ProtACon is a wide project aimed to explore and interpret the representations generated by transformers when they are applied to proteins. Take a look at our experiment report to discover what you can do with ProtACon. 🧑🔬
Note
You are on the main, stable branch. Check out the "advanced" branch for an extended (yet less documented) version with more features.
The goal is to detect possible connections and similarities between the attention weights generated by the ProtBert transformer, and the physico-chemical properties of the proteins that are fed into it.
This project was inspired by the work of Jesse Vig and colleagues "BERTology Meets Biology", which proved that BERT-based models are able to capture high-level structural properties of proteins, just by providing them with the sequence of amino acids in the protein chains.
👉 Check out the code documentation at the reference guide.
The whole pipeline is founded on two pillars: the ProtBert encoder for the extraction of the attention, and the RCSB Protein Data Bank to get the protein structural information.
Starting from a PDB entry—a 4-digits alphanumerical code uniquely identifying one protein—the PDB file of the corresponding protein is downloaded. Proteins often have more than one chain, so only the first one is picked. From that the sequence of amino acids of the residues in the protein is stored, together with the coordinates of the α-carbon atom of each residue.

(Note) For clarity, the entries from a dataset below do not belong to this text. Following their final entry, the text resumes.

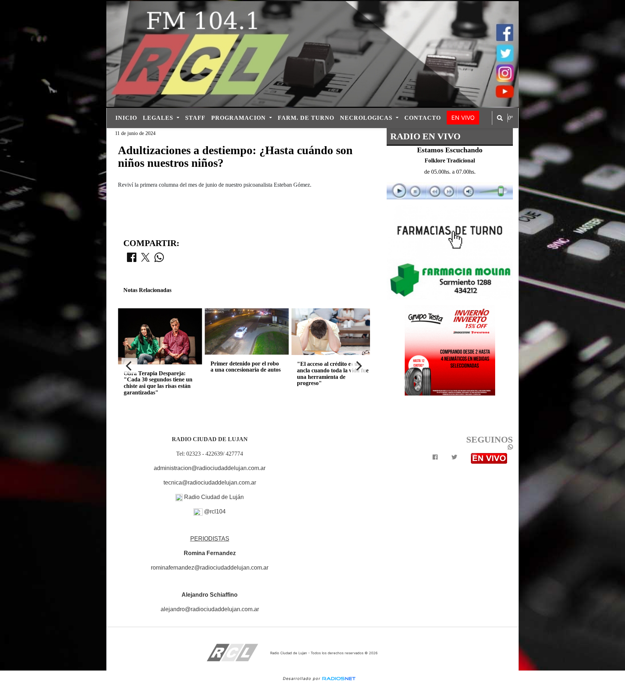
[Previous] (129, 366)
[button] (499, 118)
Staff (195, 118)
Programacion (239, 118)
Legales (159, 118)
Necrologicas (367, 118)
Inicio (126, 118)
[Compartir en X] (145, 259)
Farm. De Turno (306, 118)
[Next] (358, 366)
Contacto (422, 118)
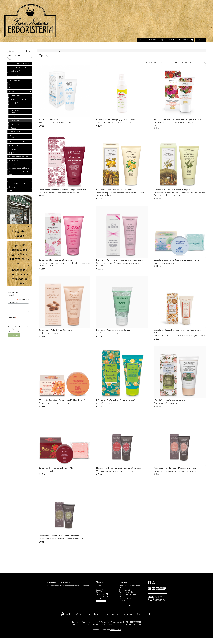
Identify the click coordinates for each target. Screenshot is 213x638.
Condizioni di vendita (103, 592)
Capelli (11, 84)
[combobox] (193, 62)
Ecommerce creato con (106, 630)
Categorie (100, 590)
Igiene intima (15, 103)
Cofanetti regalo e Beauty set (19, 173)
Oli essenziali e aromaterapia (19, 63)
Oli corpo (13, 116)
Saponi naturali (15, 95)
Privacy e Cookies (102, 596)
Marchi (172, 39)
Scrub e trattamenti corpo (17, 111)
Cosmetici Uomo (15, 145)
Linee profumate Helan (18, 141)
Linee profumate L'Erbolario (15, 136)
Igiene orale (13, 164)
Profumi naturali (15, 132)
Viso (11, 88)
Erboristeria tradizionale (17, 67)
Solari (11, 153)
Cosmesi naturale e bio (47, 51)
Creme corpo (15, 107)
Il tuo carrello (184, 39)
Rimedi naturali (14, 71)
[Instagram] (153, 583)
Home (141, 39)
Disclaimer (100, 598)
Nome (10, 310)
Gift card (11, 187)
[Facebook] (149, 583)
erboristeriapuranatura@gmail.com (128, 624)
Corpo (59, 51)
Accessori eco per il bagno (19, 168)
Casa (10, 179)
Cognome (12, 317)
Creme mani (67, 51)
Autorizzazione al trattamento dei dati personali (18, 328)
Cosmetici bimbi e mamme (19, 157)
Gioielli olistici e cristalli (16, 183)
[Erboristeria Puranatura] (106, 21)
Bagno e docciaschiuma (19, 99)
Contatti (200, 39)
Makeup (12, 149)
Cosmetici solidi (15, 160)
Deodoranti (14, 128)
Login (162, 39)
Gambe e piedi (15, 124)
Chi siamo (152, 39)
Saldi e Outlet (13, 191)
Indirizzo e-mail (14, 302)
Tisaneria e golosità (15, 75)
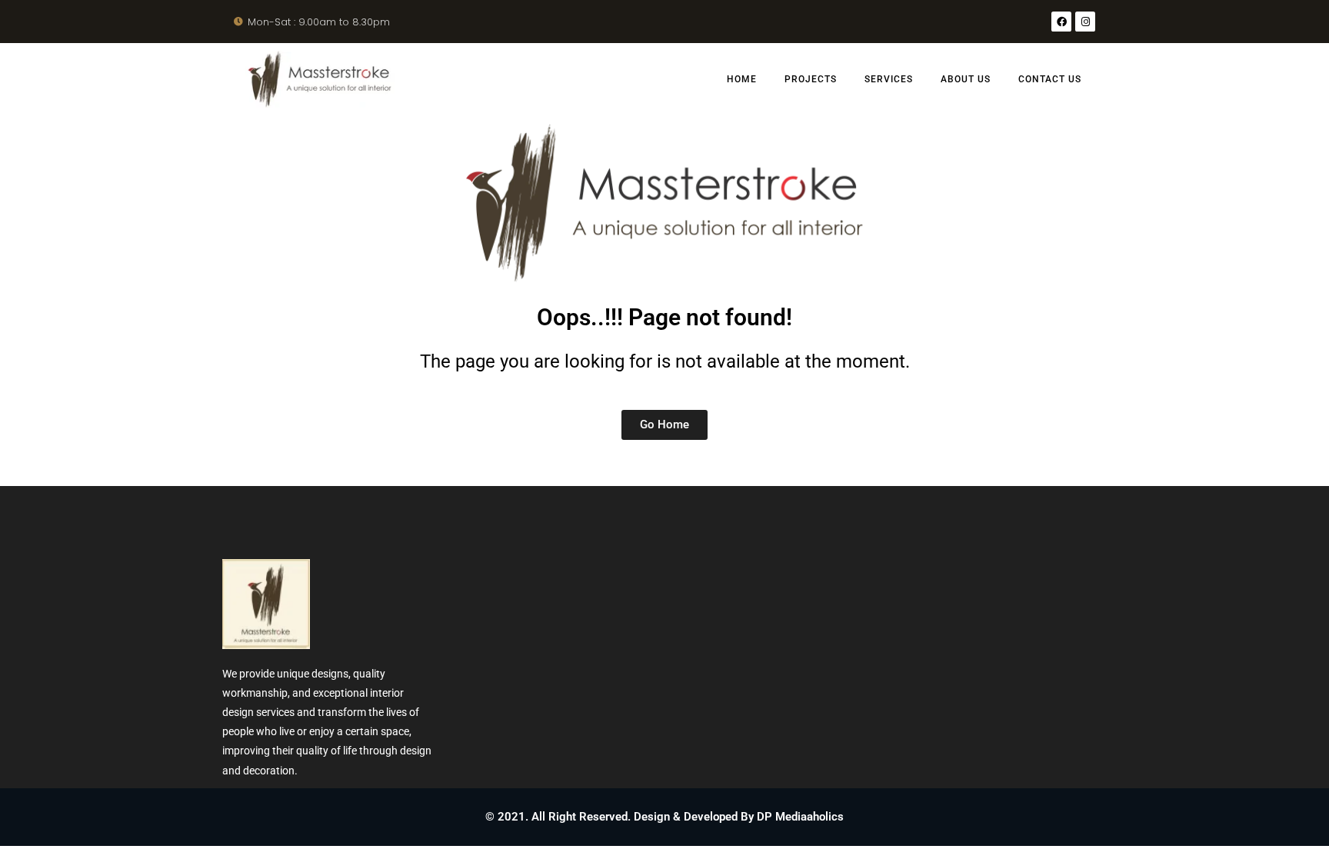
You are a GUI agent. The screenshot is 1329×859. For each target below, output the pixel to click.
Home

The amino acid sequence is then passed to the ProtBert encoder, where it is processed and from which attention from each head of the model is extracted.
ProtACon has two possible uses: either on single peptide chains, or on a set of them.
For both uses, the main results you get from the run are the attention alignment with the protein contact map and the attention similarity between amino acids—go look at our report for their definitions. Beside that, a bunch of other quantities are computed and saved in dedicated folders.
The run on a set of chains does not save on your device the quantities relative to the single chains—unless the contrary is provided—but computes and stores the averages of those quantities relative to the whole protein set. Find the guide to the output files in the wiki section.
ProtACon integrates the PDB Search API in its pipeline. Thus, when running on sets of proteins, you have two ways to choose the composition of the set:
- by passing the complete list of PDB entries;
- by providing some parameters for a search in the PDB API, such as the minimum and maximum numbers of residues in each chain, and the numbers of chains making up the set.
Look at the wiki section for more information about configuring your experiment.
Two prerequisites are needed:
-
An environment with Python-3.10.15 🐍.
-
The GCC package installed—it is required for Biopython to work correctly.
-
If you are on a conda environment, you can install it with:
conda install conda-forge::gcc
-
Otherwise, you can run the following command (requires root privileges):
apt-get install gcc
A correct functioning of the code was verified with
gcc-11.4.0
andgcc-14.2.0
. -
To install ProtACon, execute the following commands:
git clone https://github.com/sim1-99/ProtACon.git`
cd ProtACon
Then, install with:
pip install .
Once you installed it, you can run the application from any path.
To install the repo in developer mode, run this command instead:
pip install -e .
This installation gives you the chance of editing the code without having to reinstall it every time to make changes effective.
If you also want to install the required packages to run the test suite, run:
pip install .'[test]'
or, in developer mode:
pip install -e .'[test]'
The list of dependecies downloaded can be found in pyproject.toml.
You can launch different scripts by typing in the command line ProtACon
followed by one of the following commands.
-
on_chain
If you want to analyze a single protein, namely 6NJC, then run:
ProtACon on_chain 6NJC
Optional flags
-v
,--verbose
: print to the terminal more info about the run.
-
on_set
If you want to perform an analysis on a set of proteins, then run:
ProtACon on_set
Optional flags
-s
,--save_every
: choose one between ["none", "plot", "csv", "both"] to selectively save files relative to the single peptide chains in the set. Files relative to the set are always saved instead.- If
--save_every
is not added at all, it is like "none" is passed, and no files relative to single chains are saved. - If
--save_every plot
is added, save the plots relative to every single chain in the set in a dedicated folder. - If
--save_every csv
is added, save the csv files with the amino acid occurrences in every single chain in the set in a dedicated folder. - If
--save_every
is added with no options, "both" is passed, which would be like passing both "plot" and "csv".
-v
,--verbose
: print to the terminal more info about the run.
- If
Warning
ProtACon does not overwrite existing plots. If you run the code passing the same plot folder as a previous run, no plots will be saved.
Important
Running tests requires you to include the section '[test]'
when installing (see the section Installation).
When in the main ProtACon folder, you can run all the tests just with the command pytest
, as well as tests on single modules and functions by launching:
pytest -m <marker>
<marker> being one of the markers in section [tool.pytest.ini_options] of pyproject.toml.
Finally, running:
pytest .
will also run the plugin pytest-pycodestyle, checking the code against PEP8 style conventions.